=== Article ===
Reliability Insights

5 steps to manage maintenance backlogs 

A lot of people have very fixed ideas about maintenance backlog.  

Some people see backlog as any work that was due in the past. Others also include work that is rescheduled for the future (which is technically called forelog). 

But I like to make things as simple as possible. In my simple view, backlog is just all outstanding work. All the work that has not yet been done but needs doing. It’s simple, it’s easy to define, and easy to understand. 

Now, having a backlog (=outstanding work) is actually a good thing. 

Because in most industrial plants, you can’t afford to have maintenance crews sitting around waiting for work to come through. 

It’s inefficient. That’s why you need to have a backlog of work. 

But let me emphasize this… there must be a REASONABLE amount. 

You don’t want months or years of outstanding work, as you’ll soon find yourself in a plant that is no longer safe or reliable. And you don’t want overdue work sitting in your backlog. Based on industry experience, a sensible amount of backlog to aim for is about 6-8 weeks. And that begs the question…  

How do you make sure that’s there’s not too much or too little backlog? To effectively manage your backlog… there are 5 steps you need to take. 

First, clean up your backlog.  

Before you start managing your backlog, you need to resolve work orders that should no longer be there. 

Often, when you leave your backlog unmanaged for a long time, it becomes chaotic and filled with work that is… 

  1. Duplicate 
  1. Too unclear to work with 
  1. Not important enough 
  1. So old that the issue has already been resolved 
  1. Already completed but is still sitting in the backlog 
  1. Not suitable for executing through the maintenance process 

Resolve these stagnant work orders before you start managing your backlog. 

Second, you need to take the backlog that’s left and spread it across different “buckets of work“. 

It’s a concept I teach my students where you divide the work into— 

  1. Plannable backlog is the work that still needs to be planned by the planner or is actively being planned. This is the backlog that is clearly owned by the planner. 
  1. Planned backlog is the work that has been fully planned as per the status indicators, but is not yet ready to be executed because either the materials aren’t yet confirmed to be on-site, or the contractor or vendor availability has not been confirmed or special tools or hire equipment has not yet been confirmed. 
  1. Ready backlog are older jobs that are ready to go. They are ready to execute. They can be done whenever the scheduler can fit them into the schedule, as all material and service constraints have been set and met. This backlog is owned by the scheduler. 

What’s good about this is, each bucket aligns nicely with a specific step of your planning and scheduling process. So, all the work in that bucket is at the same phase in the overall planning and scheduling process. 

That means that if a certain bucket is overflowing, then we have a bottleneck in that step of the planning and scheduling process. 

Third, use statuses that separate your outstanding work accordingly in your CMMS. 

For example: 

For plannable backlog, use something like “PLAN”, 
Planned backlog, you can use “PLND”, 
And ready to execute backlog could be “EXEC.”
=== Records shown ===
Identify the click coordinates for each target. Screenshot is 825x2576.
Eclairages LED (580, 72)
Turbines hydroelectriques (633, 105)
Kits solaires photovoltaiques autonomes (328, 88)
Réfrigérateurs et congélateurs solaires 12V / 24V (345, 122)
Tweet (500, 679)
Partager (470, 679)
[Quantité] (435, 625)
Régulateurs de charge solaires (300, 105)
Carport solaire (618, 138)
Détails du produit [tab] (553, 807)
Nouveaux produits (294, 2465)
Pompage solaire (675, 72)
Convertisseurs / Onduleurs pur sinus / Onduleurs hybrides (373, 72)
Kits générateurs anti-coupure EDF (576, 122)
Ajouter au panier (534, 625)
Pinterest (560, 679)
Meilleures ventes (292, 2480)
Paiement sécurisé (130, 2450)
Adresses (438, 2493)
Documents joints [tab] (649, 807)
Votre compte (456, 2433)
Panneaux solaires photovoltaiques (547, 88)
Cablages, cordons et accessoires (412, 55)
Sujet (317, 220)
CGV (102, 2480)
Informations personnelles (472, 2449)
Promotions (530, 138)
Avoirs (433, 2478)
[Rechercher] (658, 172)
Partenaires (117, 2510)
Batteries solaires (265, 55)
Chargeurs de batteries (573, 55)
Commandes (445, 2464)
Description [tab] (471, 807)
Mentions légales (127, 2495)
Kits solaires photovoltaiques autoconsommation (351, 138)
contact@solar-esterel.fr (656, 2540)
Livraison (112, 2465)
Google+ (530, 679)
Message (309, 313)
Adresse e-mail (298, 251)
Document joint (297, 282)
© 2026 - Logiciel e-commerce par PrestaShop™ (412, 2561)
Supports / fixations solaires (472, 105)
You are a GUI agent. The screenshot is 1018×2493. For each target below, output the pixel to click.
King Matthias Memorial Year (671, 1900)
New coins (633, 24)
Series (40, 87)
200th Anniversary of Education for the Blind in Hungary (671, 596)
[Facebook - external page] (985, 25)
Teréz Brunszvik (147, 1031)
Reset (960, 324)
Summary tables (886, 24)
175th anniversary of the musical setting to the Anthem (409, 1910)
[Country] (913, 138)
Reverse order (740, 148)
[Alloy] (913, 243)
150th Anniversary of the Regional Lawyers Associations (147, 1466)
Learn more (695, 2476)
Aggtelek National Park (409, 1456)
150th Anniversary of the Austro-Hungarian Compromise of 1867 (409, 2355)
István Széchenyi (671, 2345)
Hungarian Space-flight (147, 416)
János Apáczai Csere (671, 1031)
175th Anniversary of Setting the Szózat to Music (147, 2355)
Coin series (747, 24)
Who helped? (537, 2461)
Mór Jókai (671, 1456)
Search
===
Written request 1 »
In the article on maintenance backlogs, rewrite the passage from "Some people see" up to and including "a REASONABLE amount.", changing "inefficient" to "wasteful".
Written request 2 »
Pick up the article on maintenance backlogs where it stops and keep writing.

Exercise output 1 »
Some people see backlog as any work that was due in the past. Others also include work that is rescheduled for the future (which is technically called forelog). 

But I like to make things as simple as possible. In my simple view, backlog is just all outstanding work. All the work that has not yet been done but needs doing. It’s simple, it’s easy to define, and easy to understand. 

Now, having a backlog (=outstanding work) is actually a good thing. 

Because in most industrial plants, you can’t afford to have maintenance crews sitting around waiting for work to come through. 

It’s wasteful. That’s why you need to have a backlog of work. 

But let me emphasize this… there must be a REASONABLE amount.

Exercise output 2 »
Fourth, you need to set up a regular backlog review meeting.  

Start out with a review every two weeks, then see whether it can be less or more frequent. 

The objective of the backlog review meeting is to proactively manage the backlog. 

You want to agree on…  

  1. the priorities for what needs to be planned next  
  1. which work needs to be ready for the frozen weekly schedule in the following weeks  
  1. required actions if your backlog is continuously growing and moving well beyond the six to eight-week target. 

Finally, have your three buckets of backlog broken down into three different views. 

The first view is an aging report that shows the amount of work by age, i.e. how much of your outstanding work is, say, 30 days old. How much is 60 days old? How much is 90 days or more? 

The second view is by priority. You can use the RIME or RAM approach to help you prioritise which work needs to be done first. 

The third view shows all your outstanding work by equipment or by system. This is very helpful when it comes to grouping work and making sure you don’t have unnecessary equipment downtime.  

Those are the 5 steps that you need to take to fully and effectively manage your backlog. 

To summarise, remember these 3 key points: 

  1. Having a backlog is a good thing. To have an efficient and effective planning & scheduling process you need to have a reasonable amount of backlog. In most industrial plants you really can’t afford to have maintenance crews sitting around waiting for work to come through.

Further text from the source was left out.